This CDS report was written by Markit’s Gavan Nolan
Credit spreads on both sides of the Atlantic widened today as investors await earnings season with trepidation. Last week’s US jobs report has knocked investor confidence, and those predicting a V-shaped recovery are finding it harder to justify their positions. The Markit iTraxx widened today to 118bp, over 3.5bp (3.1%) wider than yesterday’s close and continuing the widening trend. The HiVol and Crossover indices widened by similar amounts in percentage terms.
Among single names the sell-off was broad-based, though there was some resistance from the defensive consumer goods and telecoms sectors. Oil credits lost ground as the price of crude hit a 6-week low. The growing doubts about the strength of an economic recovery have seen the oil price retreat from $73 a barrel last month to $63 a bare today. Repsol, one of the best performers yesterday, gave back some of its gains. French supermarket Carrefour, one of the world’s biggest retailers, widened as the positive sentiment from last week dissipated. The company announced a radical cost-cutting programme that will save the firm EUR4.5 billion by 2012.

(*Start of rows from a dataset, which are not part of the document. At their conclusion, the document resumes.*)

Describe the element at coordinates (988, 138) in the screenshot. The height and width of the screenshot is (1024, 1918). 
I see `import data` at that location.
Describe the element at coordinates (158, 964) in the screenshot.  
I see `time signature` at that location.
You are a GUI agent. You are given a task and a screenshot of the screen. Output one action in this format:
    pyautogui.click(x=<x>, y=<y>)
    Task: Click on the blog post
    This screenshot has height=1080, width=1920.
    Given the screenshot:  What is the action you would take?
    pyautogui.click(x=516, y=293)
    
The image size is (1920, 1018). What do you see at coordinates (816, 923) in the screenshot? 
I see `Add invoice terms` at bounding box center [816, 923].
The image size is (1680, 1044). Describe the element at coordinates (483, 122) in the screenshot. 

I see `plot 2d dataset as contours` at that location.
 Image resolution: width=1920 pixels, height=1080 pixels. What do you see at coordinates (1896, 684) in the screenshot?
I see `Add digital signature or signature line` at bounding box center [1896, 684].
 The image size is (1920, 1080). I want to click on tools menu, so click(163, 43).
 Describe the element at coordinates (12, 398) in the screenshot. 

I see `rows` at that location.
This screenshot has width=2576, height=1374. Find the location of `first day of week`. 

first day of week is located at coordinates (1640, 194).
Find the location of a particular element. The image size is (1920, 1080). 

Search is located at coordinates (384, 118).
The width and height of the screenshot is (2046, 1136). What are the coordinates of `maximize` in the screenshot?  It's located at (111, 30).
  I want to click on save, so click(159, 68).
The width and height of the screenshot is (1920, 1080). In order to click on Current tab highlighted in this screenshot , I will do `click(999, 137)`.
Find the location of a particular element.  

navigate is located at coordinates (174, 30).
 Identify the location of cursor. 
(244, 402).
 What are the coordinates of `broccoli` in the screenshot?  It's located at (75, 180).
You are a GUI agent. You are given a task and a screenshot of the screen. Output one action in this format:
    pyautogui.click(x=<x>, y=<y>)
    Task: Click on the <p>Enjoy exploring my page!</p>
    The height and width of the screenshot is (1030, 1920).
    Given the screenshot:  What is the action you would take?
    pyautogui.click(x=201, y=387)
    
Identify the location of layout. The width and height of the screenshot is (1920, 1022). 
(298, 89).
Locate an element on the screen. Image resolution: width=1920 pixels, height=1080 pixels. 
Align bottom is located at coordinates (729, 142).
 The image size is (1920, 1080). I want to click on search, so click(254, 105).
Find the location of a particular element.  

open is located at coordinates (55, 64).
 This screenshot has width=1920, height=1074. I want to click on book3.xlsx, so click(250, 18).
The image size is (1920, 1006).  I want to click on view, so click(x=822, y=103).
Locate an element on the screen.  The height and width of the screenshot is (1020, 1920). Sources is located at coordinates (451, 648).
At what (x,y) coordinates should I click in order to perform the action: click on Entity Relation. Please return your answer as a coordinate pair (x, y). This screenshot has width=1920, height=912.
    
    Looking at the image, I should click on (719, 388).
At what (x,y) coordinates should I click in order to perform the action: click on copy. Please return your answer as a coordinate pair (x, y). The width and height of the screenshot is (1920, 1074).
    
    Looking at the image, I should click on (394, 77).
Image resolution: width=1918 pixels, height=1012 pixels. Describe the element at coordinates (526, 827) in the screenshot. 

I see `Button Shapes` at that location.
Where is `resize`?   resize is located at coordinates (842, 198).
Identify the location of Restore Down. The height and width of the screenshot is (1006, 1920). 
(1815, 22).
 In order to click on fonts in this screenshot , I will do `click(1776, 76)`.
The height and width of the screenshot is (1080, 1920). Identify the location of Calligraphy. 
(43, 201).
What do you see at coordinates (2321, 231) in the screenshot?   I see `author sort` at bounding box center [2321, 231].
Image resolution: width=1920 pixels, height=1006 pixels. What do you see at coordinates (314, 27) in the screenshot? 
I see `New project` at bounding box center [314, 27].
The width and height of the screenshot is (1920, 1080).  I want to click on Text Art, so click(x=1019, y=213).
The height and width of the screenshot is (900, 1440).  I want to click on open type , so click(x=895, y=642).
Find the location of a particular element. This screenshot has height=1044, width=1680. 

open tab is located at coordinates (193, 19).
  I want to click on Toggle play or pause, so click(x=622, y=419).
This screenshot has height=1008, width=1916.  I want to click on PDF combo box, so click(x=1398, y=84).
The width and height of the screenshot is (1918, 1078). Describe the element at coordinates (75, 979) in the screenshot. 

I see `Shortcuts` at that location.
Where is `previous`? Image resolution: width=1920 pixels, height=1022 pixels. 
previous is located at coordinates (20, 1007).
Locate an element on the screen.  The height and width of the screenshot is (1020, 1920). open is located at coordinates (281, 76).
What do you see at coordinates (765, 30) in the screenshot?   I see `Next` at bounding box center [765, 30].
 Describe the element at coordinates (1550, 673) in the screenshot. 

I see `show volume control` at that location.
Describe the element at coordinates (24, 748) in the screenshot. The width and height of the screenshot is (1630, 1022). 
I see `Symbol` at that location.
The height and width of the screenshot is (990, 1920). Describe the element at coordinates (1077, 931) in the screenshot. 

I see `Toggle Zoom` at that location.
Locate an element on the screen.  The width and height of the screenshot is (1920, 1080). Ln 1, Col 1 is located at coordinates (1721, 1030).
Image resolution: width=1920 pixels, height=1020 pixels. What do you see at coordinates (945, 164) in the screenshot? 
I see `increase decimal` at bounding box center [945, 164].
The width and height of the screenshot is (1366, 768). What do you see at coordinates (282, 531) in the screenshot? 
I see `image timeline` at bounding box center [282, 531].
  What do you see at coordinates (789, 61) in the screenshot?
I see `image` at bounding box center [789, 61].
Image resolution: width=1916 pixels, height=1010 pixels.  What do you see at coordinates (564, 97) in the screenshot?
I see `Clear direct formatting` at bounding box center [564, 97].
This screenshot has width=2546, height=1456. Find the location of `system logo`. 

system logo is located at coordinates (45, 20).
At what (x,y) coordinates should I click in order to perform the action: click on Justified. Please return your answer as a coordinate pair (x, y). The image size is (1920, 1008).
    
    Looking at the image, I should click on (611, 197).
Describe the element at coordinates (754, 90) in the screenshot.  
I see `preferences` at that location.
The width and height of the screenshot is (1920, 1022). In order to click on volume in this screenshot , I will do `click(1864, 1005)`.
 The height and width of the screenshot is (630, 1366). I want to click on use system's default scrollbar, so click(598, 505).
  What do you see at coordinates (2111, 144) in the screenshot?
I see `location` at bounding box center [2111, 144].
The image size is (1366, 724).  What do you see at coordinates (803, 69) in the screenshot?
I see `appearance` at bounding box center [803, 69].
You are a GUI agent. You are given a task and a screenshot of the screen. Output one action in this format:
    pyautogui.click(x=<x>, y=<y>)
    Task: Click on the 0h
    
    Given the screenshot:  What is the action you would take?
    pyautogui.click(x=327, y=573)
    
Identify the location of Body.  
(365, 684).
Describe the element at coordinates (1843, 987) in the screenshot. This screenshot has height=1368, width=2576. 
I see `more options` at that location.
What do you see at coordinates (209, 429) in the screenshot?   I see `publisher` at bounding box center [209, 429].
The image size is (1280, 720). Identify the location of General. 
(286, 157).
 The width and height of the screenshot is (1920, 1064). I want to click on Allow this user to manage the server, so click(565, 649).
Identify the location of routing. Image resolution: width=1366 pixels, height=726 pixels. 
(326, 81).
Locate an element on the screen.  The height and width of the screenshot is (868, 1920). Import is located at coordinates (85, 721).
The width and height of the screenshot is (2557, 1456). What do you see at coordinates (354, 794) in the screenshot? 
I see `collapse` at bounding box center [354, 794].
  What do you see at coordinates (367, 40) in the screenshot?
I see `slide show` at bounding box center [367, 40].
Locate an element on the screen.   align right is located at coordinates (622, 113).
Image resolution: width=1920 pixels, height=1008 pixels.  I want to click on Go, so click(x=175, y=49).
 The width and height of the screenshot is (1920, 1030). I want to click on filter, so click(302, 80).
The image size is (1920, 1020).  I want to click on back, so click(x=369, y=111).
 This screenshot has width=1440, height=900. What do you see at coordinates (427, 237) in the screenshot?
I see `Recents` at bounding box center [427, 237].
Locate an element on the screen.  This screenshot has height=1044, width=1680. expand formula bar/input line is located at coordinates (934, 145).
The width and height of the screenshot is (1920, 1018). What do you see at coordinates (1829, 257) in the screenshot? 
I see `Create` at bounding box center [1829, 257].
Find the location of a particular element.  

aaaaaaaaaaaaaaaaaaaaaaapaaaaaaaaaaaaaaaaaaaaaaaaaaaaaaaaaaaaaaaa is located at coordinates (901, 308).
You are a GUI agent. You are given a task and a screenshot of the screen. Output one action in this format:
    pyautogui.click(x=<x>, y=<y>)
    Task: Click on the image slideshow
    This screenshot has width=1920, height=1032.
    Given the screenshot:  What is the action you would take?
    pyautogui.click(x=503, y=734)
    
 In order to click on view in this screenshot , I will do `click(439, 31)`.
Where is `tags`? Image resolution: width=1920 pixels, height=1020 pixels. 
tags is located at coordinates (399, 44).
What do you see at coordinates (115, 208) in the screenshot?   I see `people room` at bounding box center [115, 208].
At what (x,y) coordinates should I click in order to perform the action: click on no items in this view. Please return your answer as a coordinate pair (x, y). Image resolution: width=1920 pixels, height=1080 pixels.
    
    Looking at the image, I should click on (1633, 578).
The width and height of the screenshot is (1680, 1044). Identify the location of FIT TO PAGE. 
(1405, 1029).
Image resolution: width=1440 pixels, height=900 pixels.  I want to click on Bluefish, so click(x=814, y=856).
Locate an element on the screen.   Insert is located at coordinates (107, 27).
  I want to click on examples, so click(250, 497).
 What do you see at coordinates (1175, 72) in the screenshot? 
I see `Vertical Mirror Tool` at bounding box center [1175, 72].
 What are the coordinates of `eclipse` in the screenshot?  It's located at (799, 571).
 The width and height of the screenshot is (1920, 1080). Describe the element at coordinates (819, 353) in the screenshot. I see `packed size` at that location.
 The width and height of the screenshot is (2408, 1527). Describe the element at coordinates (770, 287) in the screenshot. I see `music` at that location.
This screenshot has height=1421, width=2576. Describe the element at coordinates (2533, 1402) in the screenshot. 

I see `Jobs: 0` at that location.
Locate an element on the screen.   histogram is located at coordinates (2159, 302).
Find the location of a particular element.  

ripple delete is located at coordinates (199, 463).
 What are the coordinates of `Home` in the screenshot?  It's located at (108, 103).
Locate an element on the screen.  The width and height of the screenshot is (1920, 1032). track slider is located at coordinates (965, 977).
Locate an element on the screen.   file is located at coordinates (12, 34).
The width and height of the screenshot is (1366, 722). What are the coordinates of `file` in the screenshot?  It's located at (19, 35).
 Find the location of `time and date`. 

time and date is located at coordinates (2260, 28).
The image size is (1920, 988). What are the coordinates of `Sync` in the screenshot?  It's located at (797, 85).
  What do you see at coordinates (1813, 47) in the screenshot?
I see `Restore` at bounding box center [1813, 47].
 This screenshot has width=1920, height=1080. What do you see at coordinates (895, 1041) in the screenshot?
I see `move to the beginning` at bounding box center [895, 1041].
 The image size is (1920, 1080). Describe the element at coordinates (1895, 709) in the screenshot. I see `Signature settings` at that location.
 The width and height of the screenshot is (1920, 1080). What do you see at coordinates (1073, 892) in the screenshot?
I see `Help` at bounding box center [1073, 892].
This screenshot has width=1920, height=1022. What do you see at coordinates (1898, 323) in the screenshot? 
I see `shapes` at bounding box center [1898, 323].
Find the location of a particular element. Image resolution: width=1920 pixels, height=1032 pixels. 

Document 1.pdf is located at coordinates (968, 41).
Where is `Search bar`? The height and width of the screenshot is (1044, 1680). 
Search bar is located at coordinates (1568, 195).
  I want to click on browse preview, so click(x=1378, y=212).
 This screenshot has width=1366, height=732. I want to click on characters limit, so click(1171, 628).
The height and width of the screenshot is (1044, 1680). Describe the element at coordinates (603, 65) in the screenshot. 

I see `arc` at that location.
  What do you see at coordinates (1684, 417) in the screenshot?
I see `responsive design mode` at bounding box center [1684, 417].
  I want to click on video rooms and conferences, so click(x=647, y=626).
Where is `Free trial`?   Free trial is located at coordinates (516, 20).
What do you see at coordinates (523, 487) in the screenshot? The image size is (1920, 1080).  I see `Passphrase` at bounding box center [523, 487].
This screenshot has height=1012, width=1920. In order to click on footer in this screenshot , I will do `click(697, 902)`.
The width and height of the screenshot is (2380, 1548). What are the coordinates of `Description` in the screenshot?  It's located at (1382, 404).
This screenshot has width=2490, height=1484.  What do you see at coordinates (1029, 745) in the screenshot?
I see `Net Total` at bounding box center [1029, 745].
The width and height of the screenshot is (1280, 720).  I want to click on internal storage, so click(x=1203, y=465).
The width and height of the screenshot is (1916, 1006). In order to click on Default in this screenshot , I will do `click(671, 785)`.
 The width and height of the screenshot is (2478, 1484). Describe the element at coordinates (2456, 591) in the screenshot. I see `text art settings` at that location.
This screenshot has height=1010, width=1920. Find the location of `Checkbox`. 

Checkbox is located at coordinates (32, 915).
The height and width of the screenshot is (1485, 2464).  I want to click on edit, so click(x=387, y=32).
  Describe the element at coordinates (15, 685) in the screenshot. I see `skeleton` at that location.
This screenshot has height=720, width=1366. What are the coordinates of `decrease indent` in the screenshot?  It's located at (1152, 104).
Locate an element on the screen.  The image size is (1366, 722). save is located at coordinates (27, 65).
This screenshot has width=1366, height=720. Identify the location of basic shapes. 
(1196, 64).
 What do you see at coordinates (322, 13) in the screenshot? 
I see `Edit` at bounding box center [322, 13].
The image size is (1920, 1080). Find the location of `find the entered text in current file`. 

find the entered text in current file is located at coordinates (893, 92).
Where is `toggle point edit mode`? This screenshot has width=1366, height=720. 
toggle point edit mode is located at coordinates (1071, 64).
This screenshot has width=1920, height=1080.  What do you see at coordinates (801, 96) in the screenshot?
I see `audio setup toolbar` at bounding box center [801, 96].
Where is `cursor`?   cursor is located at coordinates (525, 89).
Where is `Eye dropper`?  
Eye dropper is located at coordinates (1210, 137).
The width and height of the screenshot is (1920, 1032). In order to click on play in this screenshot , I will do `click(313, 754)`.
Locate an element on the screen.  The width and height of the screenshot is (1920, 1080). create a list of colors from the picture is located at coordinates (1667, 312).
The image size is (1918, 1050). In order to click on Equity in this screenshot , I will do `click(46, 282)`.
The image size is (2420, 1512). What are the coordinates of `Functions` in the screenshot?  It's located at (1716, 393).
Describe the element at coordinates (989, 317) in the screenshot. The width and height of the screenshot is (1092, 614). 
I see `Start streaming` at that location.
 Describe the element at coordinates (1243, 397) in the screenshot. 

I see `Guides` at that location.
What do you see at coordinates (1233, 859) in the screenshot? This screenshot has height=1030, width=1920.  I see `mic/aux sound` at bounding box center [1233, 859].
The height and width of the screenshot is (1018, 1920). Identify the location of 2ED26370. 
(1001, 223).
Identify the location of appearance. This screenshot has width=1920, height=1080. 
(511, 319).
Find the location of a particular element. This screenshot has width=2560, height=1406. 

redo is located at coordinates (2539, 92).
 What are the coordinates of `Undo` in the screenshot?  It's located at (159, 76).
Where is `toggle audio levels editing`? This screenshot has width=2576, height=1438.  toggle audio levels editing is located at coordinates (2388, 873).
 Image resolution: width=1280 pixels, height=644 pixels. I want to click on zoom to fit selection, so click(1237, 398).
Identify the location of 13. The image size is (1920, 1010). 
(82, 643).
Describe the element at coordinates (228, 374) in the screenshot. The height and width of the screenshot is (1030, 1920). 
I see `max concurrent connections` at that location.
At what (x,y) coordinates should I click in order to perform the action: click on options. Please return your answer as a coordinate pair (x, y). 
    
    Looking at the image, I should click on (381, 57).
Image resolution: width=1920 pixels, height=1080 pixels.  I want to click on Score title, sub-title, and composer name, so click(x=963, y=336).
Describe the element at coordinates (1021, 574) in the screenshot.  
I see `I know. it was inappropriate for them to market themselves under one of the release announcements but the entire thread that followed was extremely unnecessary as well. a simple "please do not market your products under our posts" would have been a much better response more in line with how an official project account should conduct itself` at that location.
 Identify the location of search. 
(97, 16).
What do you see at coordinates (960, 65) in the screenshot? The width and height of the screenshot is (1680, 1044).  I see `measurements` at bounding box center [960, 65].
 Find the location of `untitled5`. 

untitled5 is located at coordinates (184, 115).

In the US the picture was much the same, with defensive credits faring better than cyclical names. Kraft Foods, Pfizer and Sara Lee, all among the best quality names in the investment grade universe, tightened, though the movements were modest. Retailers, both discount and luxury, widened amid nerves that their impending second-quarter earnings could be worse than previously thought. The energy and media sectors also performed poorly.
The Markit CDX IG index was trading around 140bp, tighter than earlier in the day but still 3bp wider than yesterday’s close.